[SOURCE MATERIAL Boundary: Start]

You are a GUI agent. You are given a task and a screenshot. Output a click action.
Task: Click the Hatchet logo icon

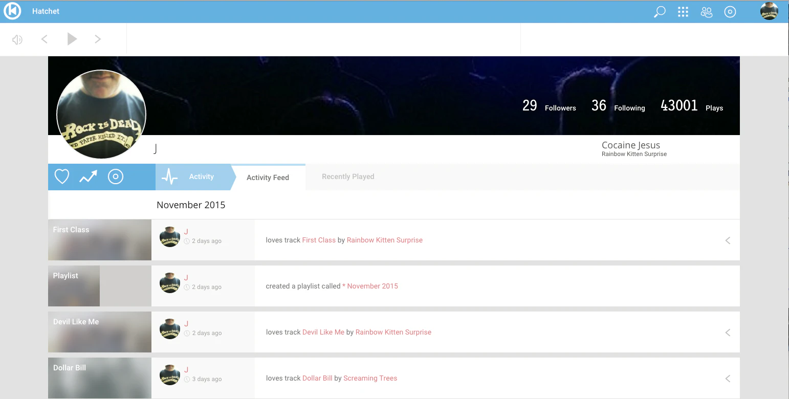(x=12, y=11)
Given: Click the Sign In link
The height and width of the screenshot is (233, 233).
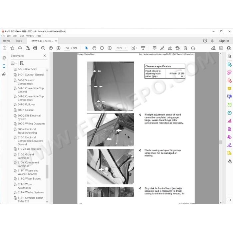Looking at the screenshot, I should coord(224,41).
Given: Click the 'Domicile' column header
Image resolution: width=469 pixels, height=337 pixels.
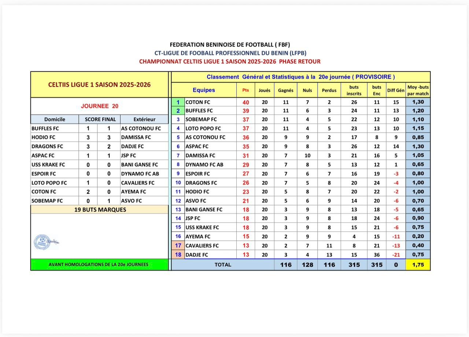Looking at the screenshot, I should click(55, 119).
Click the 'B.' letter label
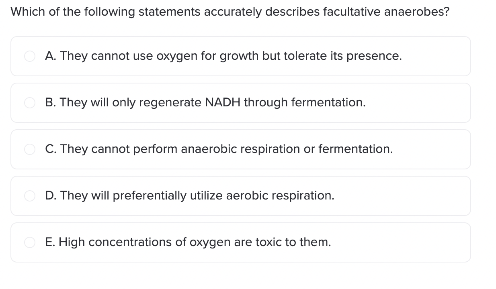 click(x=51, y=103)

[SOURCE MATERIAL Boundary: End]
[SOURCE MATERIAL Boundary: Start]

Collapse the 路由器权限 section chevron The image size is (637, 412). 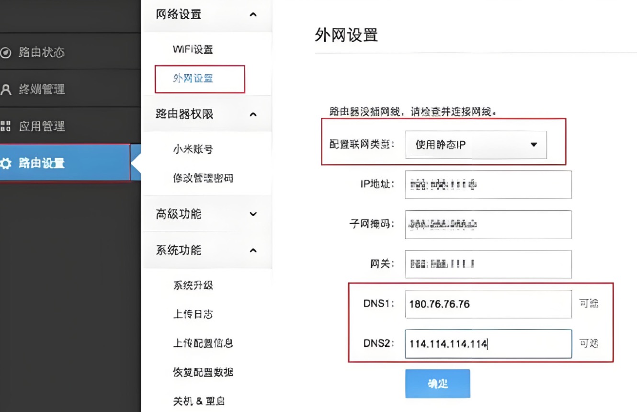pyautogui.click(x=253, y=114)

[SOURCE MATERIAL Boundary: End]
[SOURCE MATERIAL Boundary: Start]

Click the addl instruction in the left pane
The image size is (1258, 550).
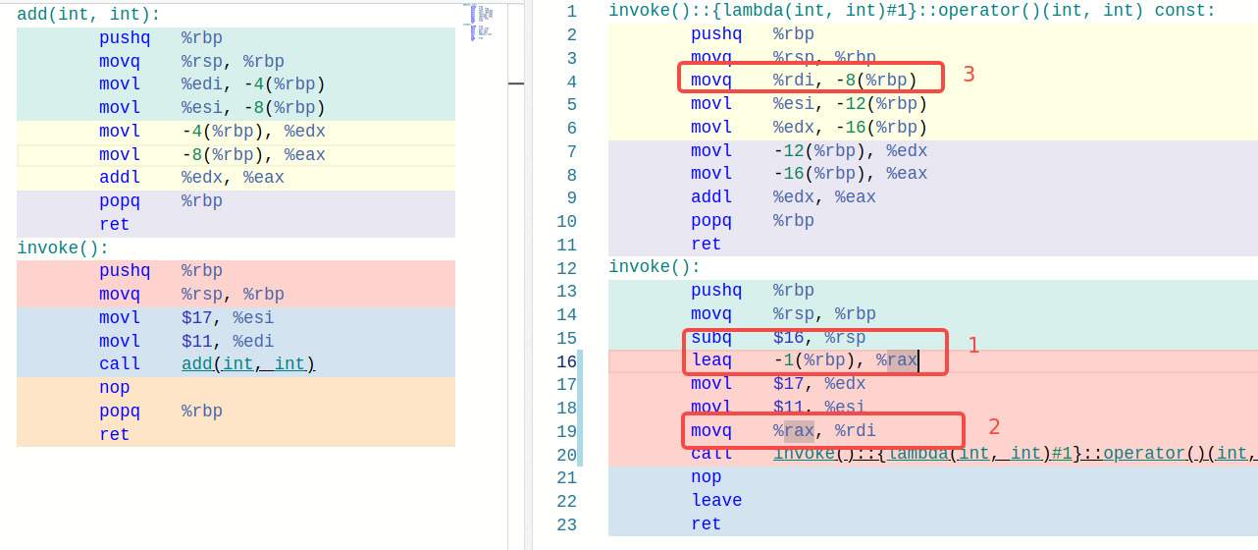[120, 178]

[SOURCE MATERIAL Boundary: End]

WHAT IS EXPECTED. Copy the entries above exactly, but only the stretch from the line containing "You are a GUI" through the line containing "Given: Click the 'Domicile' column header". Keep both end lines; drop the pictures.

TASK RESULT.
You are a GUI agent. You are given a task and a screenshot. Output a click action.
Task: Click the Hatchet logo icon

(x=12, y=11)
Given: Click the Sign In link
The height and width of the screenshot is (233, 233).
Looking at the screenshot, I should coord(224,41).
Given: Click the 'Domicile' column header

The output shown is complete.